Marine Le Pen précise qu'il ne s'agira pas d'un référendum.

Marine Le Pen précise qu'il ne s'agira pas d'un référendum. - AFP

La candidate du Front national, favorite des sondages, axe sa campagne sur la question identitaire et le patriotisme.

Qu'on se le dise: il ne s'agira pas d'un référendum. Marine Le Pen a annoncé lundi soir que, si elle était élue en mai prochain, la tenue d'une grande consultation sur un thème précis et tellement prisé par le Front national: "quelles sont les conditions d’entrée, de séjour et d’acquisition de la nationalité", a précisé la candidate lors d’un discours qu'elle a tenu au Salon Hoche dans le VIIIe arrondissement à Paris, consacré à la "citoyenneté".

"C’est aux Français et à eux seuls" de dire qui est Français, a martelé Marine Le Pen avant de préciser que cette consultation nationale portera "sur la nature, le périmètre et l’accès à nos systèmes de protection sociale et à nos régimes de solidarité, désormais si peu nationaux".

La candidate frontiste prend alors pour exemple les thèmes sur lesquels les Français pourraient être interrogés, dans un débat qui rappelle celui instauré par Nicolas Sarkozy sur l'identité nationale, comme "les conditions de cotisations préalables, de garanties de l’État dont ils sont ressortissants, de nouveaux arrivants peuvent bénéficier" de l'accueil en France.
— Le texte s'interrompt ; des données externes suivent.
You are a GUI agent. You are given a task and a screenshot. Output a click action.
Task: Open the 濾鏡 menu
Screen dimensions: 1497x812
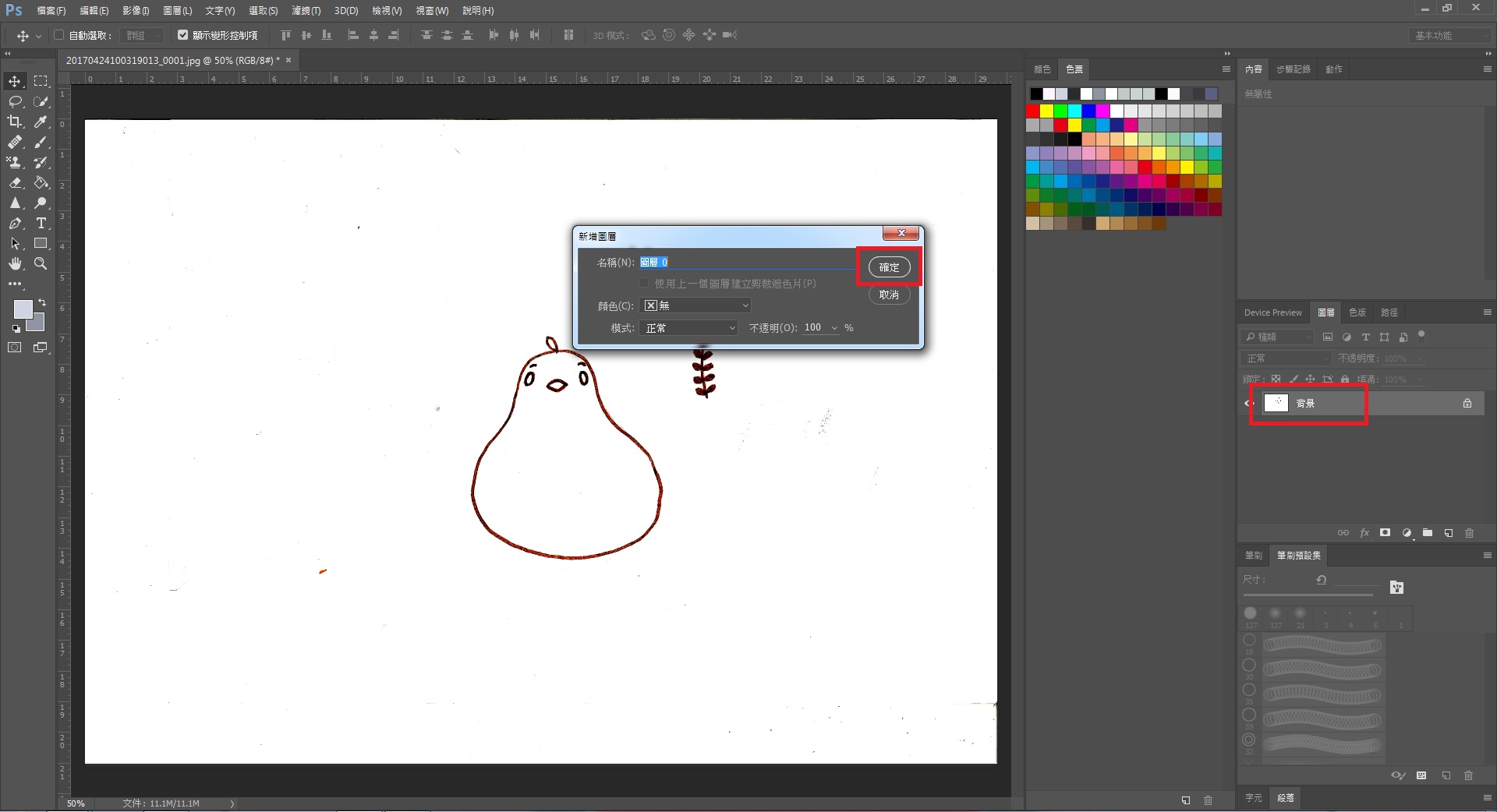point(306,11)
"Acceptation explicite des règles"

Lors de cette intervention, Marine Le Pen est revenu aux fondamentaux de son parti. En veut la preuve de l'engagement 27 de son programme:

"L’acquisition de la nationalité française sera possible uniquement par la filiation ou la naturalisation dont les conditions seront par ailleurs plus exigeantes". "Devenir français, a insisté lundi soir la candidate du FN, signifie l’acceptation explicite de principes, de règles et de lois qui sont ceux de la France et qui déterminent la citoyenneté française."

Marine Le Pen a pointé tout particulièrement les musulmans. Elle estime qu'"il appartient aux citoyens de confession musulmane de nous dire ce qu'est l'Islam". Redoutant une France menacée par le multiculturalisme, la candidate frontiste le répète une nouvelle fois: "ils ne changeront pas et nous ne changerons pas la France pour eux". Et d'avertir: "le refus des règles et des lois qui sont ceux de la France pour des raisons religieuses, morales, politiques, est tout à fait respectable quand il signifie le refus de nationalité française.

La candidate frontiste a fustigé "l'absence de tout politique en matière d'immigration qui fait désormais redouter "la perspective d'une guerre civile". 

La candidate a formulé son souhait de mettre "fin au regroupement familial ainsi qu'à toutes les dispositions qui permettent l’acquisition automatique de la nationalité, et notamment le dogme du droit du sol".